▶ [The task]:
Recast the entries from their first line up to and including the line containing "center [313, 918]." as a Markdown table with the columns Row and Line. Number each line and leave out blank lines.
____
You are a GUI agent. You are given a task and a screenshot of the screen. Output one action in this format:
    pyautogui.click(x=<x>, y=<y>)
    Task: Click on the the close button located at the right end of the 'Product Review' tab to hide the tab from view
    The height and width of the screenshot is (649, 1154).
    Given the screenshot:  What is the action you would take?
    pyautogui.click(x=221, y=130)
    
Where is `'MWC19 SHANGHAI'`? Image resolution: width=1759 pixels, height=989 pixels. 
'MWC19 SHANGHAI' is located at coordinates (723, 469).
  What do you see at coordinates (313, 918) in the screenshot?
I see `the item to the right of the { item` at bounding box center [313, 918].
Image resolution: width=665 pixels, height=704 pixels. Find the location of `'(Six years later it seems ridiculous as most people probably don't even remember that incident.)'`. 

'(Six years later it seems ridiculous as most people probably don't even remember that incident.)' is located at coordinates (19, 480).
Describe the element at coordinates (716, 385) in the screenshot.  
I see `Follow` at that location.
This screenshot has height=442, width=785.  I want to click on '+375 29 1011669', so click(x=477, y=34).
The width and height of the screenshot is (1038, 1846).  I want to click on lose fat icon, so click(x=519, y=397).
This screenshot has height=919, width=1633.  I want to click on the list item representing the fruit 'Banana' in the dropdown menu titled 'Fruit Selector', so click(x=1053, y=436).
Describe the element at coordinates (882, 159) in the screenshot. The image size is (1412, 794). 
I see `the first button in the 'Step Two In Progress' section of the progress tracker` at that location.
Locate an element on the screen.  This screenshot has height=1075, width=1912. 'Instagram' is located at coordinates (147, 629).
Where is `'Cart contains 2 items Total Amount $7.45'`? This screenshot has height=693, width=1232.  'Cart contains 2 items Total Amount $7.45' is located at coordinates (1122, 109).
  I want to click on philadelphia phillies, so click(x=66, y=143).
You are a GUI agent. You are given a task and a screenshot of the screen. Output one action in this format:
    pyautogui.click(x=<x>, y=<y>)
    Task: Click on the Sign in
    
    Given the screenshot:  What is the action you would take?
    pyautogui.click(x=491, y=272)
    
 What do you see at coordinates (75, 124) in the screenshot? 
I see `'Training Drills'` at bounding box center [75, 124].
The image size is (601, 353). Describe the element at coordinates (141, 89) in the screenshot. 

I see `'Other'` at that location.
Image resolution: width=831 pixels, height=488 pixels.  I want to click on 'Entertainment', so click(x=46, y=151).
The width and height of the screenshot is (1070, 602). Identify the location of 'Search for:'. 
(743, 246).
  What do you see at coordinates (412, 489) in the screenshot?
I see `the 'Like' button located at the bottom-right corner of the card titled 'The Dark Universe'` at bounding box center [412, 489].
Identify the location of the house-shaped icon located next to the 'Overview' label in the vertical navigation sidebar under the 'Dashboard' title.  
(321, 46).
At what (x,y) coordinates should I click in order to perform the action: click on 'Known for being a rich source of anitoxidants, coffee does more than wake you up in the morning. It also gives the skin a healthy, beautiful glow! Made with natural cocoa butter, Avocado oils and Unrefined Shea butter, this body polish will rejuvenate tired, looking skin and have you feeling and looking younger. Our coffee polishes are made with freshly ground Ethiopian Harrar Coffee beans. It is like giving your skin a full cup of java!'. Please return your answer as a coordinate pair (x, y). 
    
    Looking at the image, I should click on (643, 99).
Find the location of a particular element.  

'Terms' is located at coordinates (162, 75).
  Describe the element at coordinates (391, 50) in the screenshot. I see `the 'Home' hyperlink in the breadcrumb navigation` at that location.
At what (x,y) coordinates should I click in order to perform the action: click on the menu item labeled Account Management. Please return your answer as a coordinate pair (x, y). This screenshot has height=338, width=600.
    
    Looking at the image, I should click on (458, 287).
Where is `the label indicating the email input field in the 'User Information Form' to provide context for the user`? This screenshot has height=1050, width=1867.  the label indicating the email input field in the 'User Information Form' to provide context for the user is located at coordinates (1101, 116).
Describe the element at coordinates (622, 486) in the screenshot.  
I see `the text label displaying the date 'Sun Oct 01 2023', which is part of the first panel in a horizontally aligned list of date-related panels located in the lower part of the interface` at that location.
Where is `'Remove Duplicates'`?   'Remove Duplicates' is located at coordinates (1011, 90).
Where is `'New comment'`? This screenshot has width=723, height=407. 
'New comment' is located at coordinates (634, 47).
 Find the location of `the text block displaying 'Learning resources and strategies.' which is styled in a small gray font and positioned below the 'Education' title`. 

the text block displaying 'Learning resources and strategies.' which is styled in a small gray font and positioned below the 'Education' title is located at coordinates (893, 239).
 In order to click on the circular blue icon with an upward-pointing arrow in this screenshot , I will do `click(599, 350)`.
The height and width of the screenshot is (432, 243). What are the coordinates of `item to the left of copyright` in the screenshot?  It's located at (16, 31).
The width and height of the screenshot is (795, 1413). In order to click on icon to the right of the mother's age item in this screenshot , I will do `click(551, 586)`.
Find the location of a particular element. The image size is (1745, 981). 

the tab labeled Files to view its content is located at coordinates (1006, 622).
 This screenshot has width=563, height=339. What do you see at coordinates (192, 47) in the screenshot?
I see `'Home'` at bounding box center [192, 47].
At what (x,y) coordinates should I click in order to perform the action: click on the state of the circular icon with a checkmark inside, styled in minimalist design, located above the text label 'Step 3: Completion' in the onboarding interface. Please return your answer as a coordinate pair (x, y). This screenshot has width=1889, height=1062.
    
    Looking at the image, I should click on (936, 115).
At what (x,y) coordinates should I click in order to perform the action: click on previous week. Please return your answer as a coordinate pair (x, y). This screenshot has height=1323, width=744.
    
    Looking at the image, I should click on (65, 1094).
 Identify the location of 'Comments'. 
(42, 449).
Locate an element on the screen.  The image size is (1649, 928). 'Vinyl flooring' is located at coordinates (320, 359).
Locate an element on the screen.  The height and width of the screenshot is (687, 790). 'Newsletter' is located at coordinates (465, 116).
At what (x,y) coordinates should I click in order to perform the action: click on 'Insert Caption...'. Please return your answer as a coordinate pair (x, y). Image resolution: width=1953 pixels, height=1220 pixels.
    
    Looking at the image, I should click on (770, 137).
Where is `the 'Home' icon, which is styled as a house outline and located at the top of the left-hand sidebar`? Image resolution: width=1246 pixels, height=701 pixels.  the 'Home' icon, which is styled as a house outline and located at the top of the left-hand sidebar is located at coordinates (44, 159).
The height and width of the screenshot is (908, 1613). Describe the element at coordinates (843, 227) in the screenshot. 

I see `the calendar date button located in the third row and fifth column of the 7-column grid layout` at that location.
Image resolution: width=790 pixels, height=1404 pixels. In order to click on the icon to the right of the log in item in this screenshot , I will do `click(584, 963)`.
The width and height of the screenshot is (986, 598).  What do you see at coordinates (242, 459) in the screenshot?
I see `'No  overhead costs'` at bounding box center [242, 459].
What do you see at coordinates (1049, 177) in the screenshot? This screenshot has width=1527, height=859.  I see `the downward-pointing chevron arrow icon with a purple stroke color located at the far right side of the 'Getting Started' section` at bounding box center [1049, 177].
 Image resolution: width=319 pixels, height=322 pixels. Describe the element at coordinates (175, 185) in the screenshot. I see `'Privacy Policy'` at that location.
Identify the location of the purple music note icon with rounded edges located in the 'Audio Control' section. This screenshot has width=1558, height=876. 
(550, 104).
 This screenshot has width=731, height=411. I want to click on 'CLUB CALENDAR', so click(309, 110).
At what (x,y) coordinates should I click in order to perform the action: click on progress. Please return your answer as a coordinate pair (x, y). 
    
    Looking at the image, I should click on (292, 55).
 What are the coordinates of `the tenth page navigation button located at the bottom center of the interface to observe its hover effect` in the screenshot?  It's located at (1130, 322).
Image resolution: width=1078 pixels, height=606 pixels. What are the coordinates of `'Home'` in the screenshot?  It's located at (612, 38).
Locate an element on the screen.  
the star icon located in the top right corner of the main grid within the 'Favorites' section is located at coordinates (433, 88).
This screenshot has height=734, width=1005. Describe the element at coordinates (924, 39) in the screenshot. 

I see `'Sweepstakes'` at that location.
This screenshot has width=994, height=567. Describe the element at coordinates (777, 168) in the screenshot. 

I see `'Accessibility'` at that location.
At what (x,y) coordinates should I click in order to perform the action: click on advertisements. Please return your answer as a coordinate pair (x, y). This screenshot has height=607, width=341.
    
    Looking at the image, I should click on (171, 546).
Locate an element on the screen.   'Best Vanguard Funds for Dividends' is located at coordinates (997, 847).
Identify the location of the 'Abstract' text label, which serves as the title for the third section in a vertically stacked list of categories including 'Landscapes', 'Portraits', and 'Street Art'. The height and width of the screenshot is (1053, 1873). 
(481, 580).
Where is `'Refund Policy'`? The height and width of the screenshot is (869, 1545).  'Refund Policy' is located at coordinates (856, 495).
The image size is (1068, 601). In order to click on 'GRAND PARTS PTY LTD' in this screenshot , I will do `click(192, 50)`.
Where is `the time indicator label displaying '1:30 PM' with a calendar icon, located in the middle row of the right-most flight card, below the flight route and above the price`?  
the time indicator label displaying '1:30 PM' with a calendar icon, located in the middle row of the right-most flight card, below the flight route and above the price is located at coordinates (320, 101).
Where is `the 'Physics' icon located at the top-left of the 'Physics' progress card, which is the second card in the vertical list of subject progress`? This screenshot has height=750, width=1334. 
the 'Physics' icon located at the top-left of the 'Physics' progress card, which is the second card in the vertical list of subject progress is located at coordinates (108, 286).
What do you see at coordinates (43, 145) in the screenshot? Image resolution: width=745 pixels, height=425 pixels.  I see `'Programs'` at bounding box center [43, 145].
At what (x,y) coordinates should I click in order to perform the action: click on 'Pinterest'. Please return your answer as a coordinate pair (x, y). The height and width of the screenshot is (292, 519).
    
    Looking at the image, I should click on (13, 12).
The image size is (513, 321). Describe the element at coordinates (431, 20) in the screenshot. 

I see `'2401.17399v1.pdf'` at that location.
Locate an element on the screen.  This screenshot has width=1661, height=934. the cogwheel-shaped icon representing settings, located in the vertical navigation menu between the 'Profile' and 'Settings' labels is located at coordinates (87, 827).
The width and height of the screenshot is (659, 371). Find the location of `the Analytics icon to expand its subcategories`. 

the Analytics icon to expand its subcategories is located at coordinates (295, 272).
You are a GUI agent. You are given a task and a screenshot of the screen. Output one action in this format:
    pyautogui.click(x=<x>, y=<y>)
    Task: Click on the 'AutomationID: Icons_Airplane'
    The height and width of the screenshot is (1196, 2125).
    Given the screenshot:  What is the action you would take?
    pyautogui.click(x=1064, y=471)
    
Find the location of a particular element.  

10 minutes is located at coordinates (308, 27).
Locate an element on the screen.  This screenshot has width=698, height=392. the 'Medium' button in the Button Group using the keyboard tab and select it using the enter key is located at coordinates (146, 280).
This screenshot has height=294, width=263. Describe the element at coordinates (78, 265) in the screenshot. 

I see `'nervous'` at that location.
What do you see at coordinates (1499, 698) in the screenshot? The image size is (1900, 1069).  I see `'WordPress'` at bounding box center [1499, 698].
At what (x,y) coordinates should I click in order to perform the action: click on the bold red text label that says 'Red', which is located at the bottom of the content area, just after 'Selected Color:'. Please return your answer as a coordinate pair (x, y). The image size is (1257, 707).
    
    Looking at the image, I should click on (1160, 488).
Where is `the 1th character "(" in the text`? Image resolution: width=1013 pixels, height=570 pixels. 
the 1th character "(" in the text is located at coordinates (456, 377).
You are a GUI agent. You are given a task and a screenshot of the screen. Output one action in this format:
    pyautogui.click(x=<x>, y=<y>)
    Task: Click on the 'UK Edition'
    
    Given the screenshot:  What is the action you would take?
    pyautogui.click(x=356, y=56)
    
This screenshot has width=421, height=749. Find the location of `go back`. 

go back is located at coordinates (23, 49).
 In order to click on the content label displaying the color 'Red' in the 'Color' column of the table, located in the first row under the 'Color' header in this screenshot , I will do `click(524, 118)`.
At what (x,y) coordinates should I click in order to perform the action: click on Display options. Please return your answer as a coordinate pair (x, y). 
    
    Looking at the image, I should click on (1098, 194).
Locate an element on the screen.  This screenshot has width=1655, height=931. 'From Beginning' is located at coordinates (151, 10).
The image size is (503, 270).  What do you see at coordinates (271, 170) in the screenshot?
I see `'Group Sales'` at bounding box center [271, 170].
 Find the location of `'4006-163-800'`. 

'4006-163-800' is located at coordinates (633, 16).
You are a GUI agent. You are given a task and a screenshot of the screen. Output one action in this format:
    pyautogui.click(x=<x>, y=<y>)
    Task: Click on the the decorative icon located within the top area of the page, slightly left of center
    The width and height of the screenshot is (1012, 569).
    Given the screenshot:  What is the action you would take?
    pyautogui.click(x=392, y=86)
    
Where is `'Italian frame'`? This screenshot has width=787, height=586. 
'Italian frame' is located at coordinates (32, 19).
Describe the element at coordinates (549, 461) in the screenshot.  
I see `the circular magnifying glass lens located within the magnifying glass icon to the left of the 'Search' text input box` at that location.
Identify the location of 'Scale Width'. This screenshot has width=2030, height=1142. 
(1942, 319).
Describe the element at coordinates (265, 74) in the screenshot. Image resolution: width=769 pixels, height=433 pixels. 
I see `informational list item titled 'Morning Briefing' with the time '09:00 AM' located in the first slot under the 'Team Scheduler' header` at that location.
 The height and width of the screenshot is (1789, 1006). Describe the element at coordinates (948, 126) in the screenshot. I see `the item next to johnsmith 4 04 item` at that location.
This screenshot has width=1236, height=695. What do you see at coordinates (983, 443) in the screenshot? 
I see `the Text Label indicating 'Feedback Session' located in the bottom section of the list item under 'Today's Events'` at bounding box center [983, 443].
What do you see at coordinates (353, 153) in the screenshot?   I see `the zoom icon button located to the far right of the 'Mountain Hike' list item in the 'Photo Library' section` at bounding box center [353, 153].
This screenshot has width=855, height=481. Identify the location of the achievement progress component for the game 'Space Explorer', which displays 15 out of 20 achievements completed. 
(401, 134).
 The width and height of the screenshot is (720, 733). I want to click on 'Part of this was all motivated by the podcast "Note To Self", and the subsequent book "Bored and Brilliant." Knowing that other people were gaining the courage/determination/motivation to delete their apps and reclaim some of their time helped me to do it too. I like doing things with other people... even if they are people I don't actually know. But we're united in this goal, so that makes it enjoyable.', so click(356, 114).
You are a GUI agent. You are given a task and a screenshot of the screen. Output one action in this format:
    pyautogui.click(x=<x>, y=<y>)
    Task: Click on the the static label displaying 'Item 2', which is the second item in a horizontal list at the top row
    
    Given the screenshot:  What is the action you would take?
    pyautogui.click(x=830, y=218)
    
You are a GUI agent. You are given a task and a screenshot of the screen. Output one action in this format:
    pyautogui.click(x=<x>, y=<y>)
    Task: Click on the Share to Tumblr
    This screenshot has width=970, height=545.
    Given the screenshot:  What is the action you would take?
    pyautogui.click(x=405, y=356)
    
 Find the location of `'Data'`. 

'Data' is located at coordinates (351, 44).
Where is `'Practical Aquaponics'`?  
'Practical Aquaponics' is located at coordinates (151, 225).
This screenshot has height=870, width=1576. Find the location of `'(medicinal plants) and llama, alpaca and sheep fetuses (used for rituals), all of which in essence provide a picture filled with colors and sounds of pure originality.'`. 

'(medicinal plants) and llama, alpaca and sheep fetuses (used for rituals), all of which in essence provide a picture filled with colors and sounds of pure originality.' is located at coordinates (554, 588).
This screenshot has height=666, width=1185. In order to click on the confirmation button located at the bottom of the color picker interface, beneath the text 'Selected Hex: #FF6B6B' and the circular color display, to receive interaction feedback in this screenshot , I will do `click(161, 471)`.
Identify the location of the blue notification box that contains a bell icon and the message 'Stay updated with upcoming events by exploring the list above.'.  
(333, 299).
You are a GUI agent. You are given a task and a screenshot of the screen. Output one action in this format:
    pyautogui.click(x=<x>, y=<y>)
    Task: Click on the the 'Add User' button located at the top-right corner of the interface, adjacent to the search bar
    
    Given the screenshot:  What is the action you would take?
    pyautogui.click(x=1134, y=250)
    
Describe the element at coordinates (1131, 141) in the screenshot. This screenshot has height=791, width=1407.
____
▶ [Full output]:
| Row | Line |
|---|---|
| 1 | You are a GUI agent. You are given a task and a screenshot of the screen. Output one action in this format: |
| 2 |     pyautogui.click(x=<x>, y=<y>) |
| 3 |     Task: Click on the the close button located at the right end of the 'Product Review' tab to hide the tab from view |
| 4 |     The height and width of the screenshot is (649, 1154). |
| 5 |     Given the screenshot:  What is the action you would take? |
| 6 |     pyautogui.click(x=221, y=130) |
| 7 | Where is `'MWC19 SHANGHAI'`? Image resolution: width=1759 pixels, height=989 pixels.  |
| 8 | 'MWC19 SHANGHAI' is located at coordinates (723, 469). |
| 9 |   What do you see at coordinates (313, 918) in the screenshot? |
| 10 | I see `the item to the right of the { item` at bounding box center [313, 918]. |